Il
termine contralto indica la più grave delle voci femminili, con
una tessitura quindi più bassa rispetto ai mezzosoprani. Nel 500
il registro di contralto fu comunemente sostenuto da falsettisti maschi,
in seguito sostituiti dai castrati o contraltisti. (Vedere Scheda “Castrati”)
Oggi è un registro quasi introvabile che per necessità viene
quasi sempre sostituito dal mezzosoprano per tessitura e colore molto
simili.
Nel melodramma, c’era la consuetudine di assegnarlo a personaggi
di entrambi i sessi , ad esempio sono contralti: il protagonista dell’Orfeo
di Gluck , il Romeo dei Capuleti e Montecchi di Bellini.

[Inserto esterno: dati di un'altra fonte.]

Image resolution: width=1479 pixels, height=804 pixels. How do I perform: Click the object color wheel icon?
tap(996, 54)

Ma alla fine dell’800, scomparsa la consuetudine dei castrati, e
affermandosi nuove concezioni drammatiche, il registro di contralto, nel
canto operistico, fu gestito dalla voce femminile, che continuò
ad impersonare ruoli maschili adolescenziali, ad esempio Siebel nel Faust
di Gounod.
Carattere:
maschio, energico, scuro nel registro di petto, importante per forza,
rotondità e qualità e pienezza di volume.